Palliative Care via Audio-Only Telehealth Boosts Quality of Life  

An audio-only telehealth intervention delivering palliative care to patients with chronic conditions improved quality of life scores, research shows.

A team providing palliative care via audio-only telehealth helped improve the quality of life for adults with chronic conditions like chronic obstructive pulmonary disease (COPD), heart failure, and interstitial lung disease (ILD), according to a study published in JAMA.

Quality of life for COPD, heart failure, and ILD patients worsens as the diseases progress, and symptoms, such as breathlessness and pain, persist over time, the study noted. Thus, these patients are ideal candidates for early palliative care along with disease-specific treatments. However, access to palliative care is limited in the United States, partly due to the lack of palliative care specialists.

“While we do a great job caring for these patients’ illnesses, we can do more for quality of life.
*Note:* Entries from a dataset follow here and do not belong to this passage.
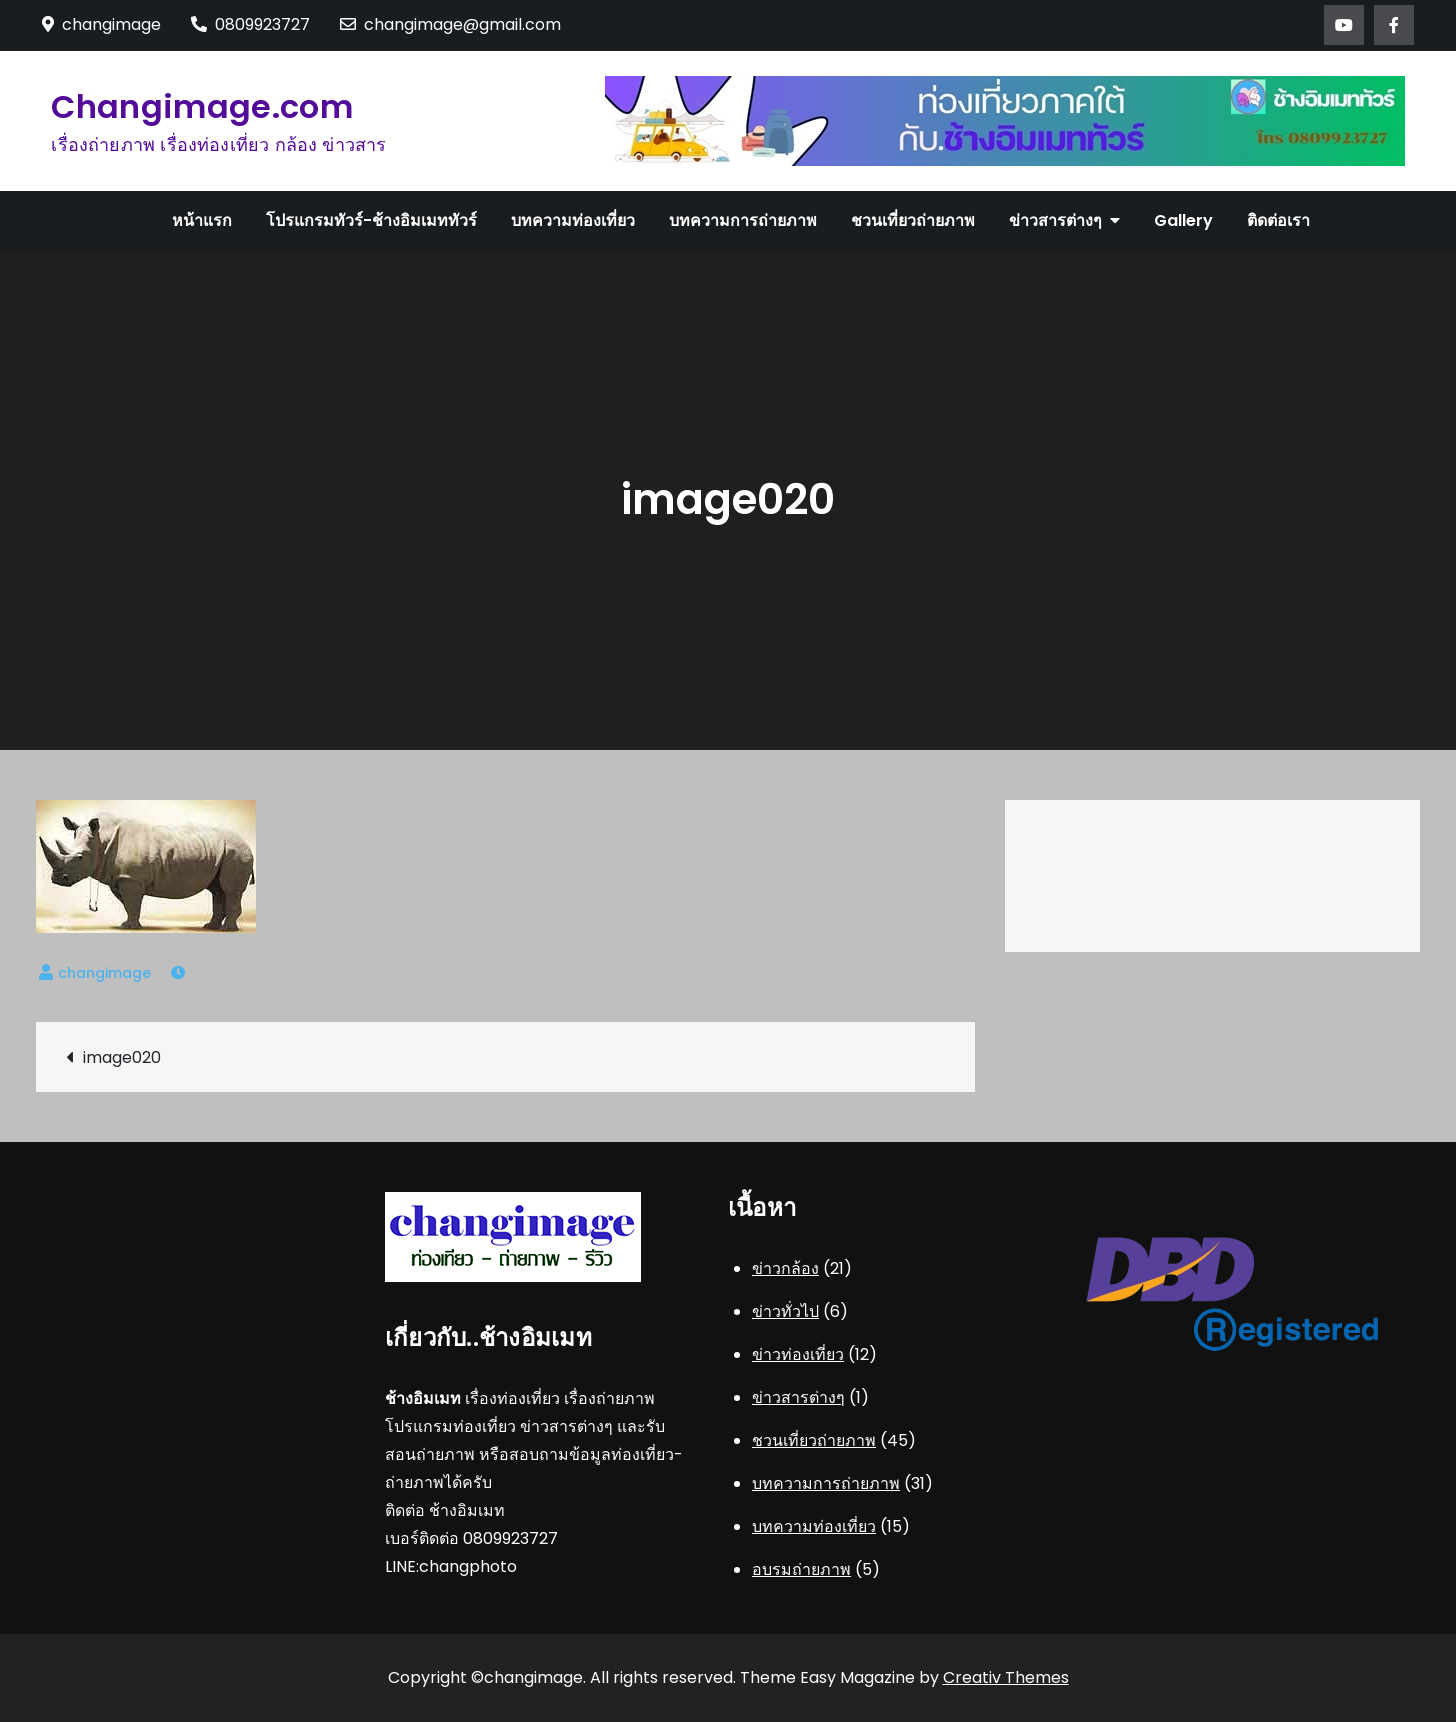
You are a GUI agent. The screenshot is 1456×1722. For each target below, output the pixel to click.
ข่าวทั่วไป (785, 1311)
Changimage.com (201, 106)
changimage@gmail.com (450, 24)
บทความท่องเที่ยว (573, 220)
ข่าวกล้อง (785, 1268)
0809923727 (250, 24)
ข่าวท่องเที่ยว (798, 1354)
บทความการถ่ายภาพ (743, 220)
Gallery (1183, 220)
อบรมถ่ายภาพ (801, 1569)
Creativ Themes (1006, 1677)
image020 (122, 1057)
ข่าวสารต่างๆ (1055, 220)
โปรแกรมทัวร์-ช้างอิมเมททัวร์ (371, 220)
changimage (104, 973)
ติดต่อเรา (1278, 220)
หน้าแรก (202, 220)
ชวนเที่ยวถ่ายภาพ (913, 220)
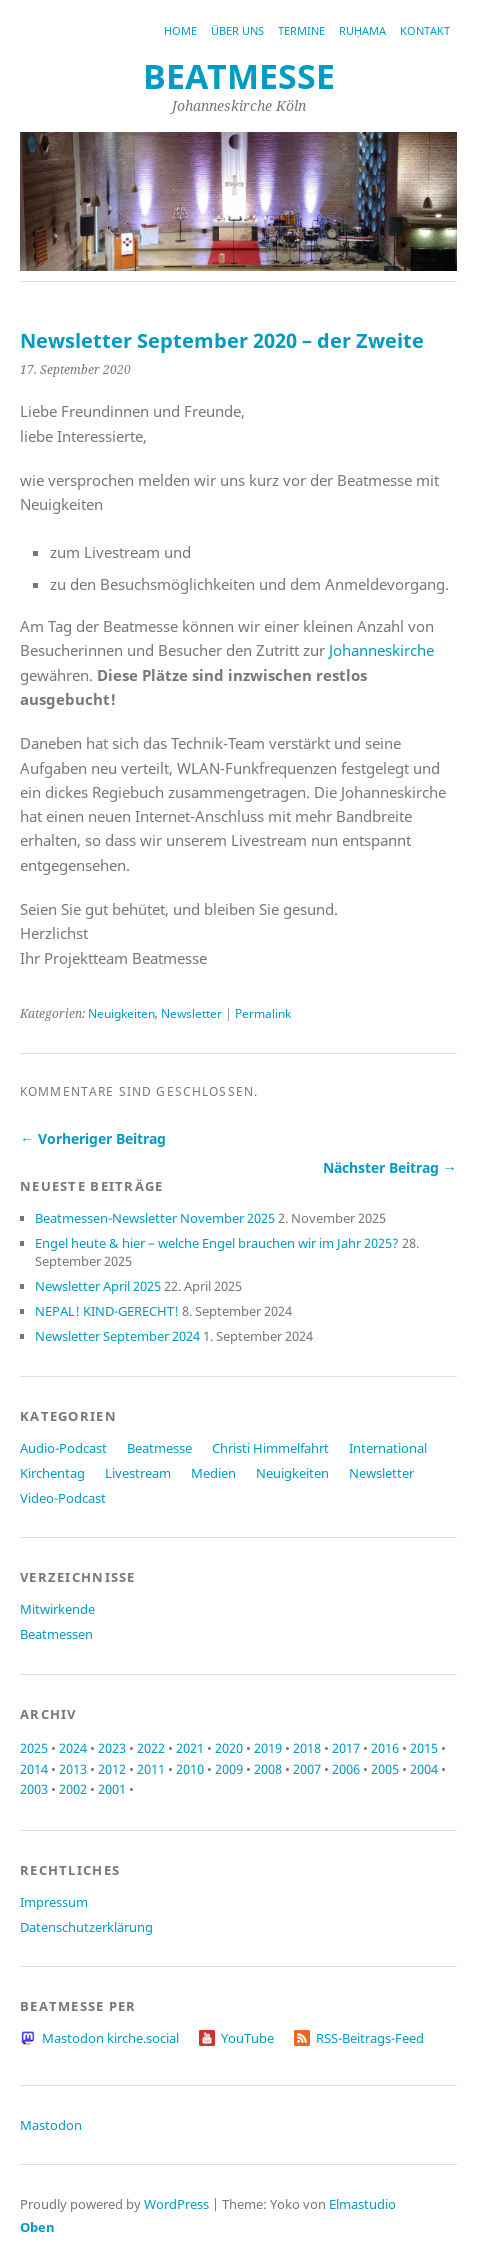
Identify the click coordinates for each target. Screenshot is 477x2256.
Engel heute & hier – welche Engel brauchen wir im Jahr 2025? (217, 1243)
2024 (73, 1748)
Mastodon (51, 2125)
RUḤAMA (362, 30)
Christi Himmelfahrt (270, 1448)
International (388, 1448)
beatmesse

Many have persistent symptoms, such as depression, anxiety, shortness of breath, and sleep problems that can make living with these illnesses very difficult and have been associated with earlier death,” said study lead author David Bekelman, MD, a professor at the University of Colorado School of Medicine, in a news release. “Palliative care can help. However, access to outpatient palliative care specialists is limited to non-existent, and new, scalable ways to provide early palliative care are needed.”
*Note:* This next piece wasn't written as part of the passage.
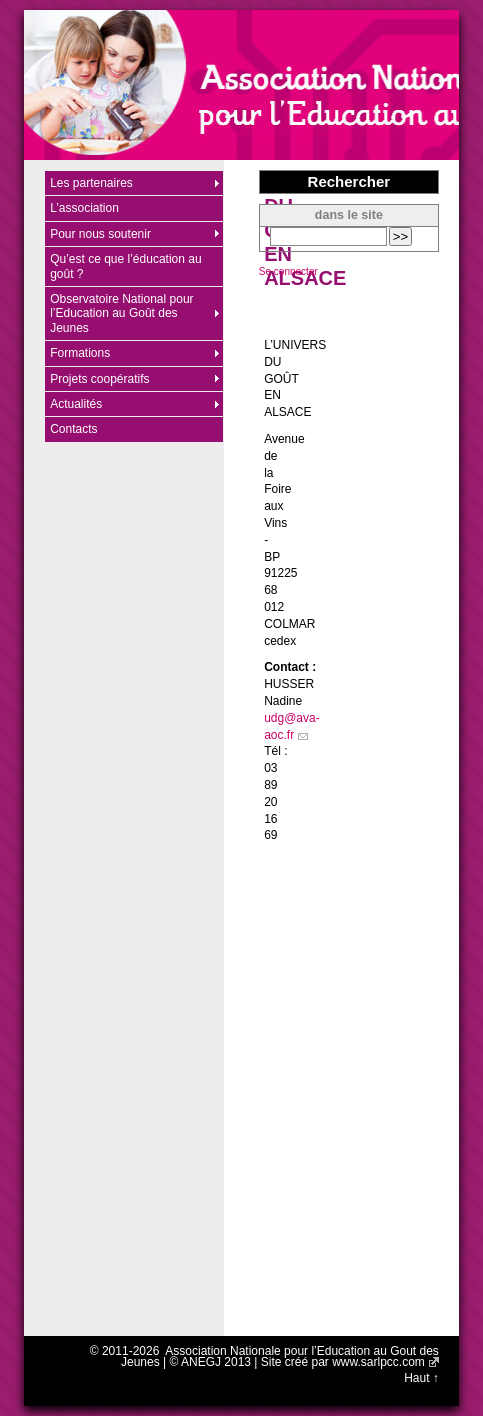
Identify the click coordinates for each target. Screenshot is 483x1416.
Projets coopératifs (99, 379)
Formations (80, 353)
In the new study, researchers examined the effectiveness of an audio-only telehealth intervention in improving quality of life for COPD, heart failure, and ILD patients at high risk of hospitalization and death.

The team-based Advancing Symptom Alleviation With Palliative Treatment (ADAPT) intervention includes a registered nurse helping address chronic condition symptoms and a social worker providing structured counseling. Patients receive six phone calls each from the nurse and social worker. The nurse and social worker meet weekly with a primary care and palliative care physician and a pulmonologist and cardiologist when needed.
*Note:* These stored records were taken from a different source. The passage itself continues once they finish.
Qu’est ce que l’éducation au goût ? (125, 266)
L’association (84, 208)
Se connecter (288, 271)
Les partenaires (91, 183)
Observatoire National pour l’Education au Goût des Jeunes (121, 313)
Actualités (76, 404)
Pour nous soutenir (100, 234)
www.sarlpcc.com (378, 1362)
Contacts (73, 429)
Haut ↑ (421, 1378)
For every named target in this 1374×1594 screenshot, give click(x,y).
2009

Of 306 patients in the study, 154 received the ADAPT intervention, and 152 received usual care, which included an educational handout that outlined self-care for COPD, ILD, or heart failure.

About 58 percent of the study participants had COPD only, 22 percent had heart failure only, 16 percent had COPD and heart failure, and 4 percent had ILD. Almost half had been hospitalized in the prior year, and 21 percent had two or more hospitalizations.

At baseline, patients reported poor disease-specific health status and poor overall quality of life, as measured by Functional Assessment of Chronic Illness Therapy-General (FACT-G) scores. At six months, the mean FACT-G score improved 6.0 points in the intervention group and 1.4 points in the usual care arm.

“This suggests that the intervention improved quality of life, in part, by helping patients cope with the limitations and symptoms of illness,” the researchers wrote.

Additionally, the intervention improved COPD health status, heart failure health status, depression, and anxiety symptoms at six months. The intervention was not associated with adverse events or patient harm.

“This intervention presents opportunities for health systems and payors in context of value-based care…The virtual and population approach of this intervention lends itself to a hub and spoke model that can improve the reach of palliative care services to areas that may be traditionally underresourced,” they concluded.

This is the latest example of how telehealth can support team-based care.

Research published last March detailed a virtual care team strategy that successfully guided treatment strategies and boosted therapy uptake among heart failure patients at three Massachusetts hospitals.

The researchers assessed the Implementation of Medical Therapy in Hospitalized Patients with Heart Failure with Reduced Ejection Fraction (IMPLEMENT-HF) intervention, which included a centralized physician, study staff, and a local pharmacist at each care site. The healthcare professionals evaluated patient cases daily, providing 187 recommendations for enhancing guideline-directed medical therapy (GDMT).

Researchers found that these suggestions increased the number of patients engaging in new treatments and led to improvements in GDMT dosing.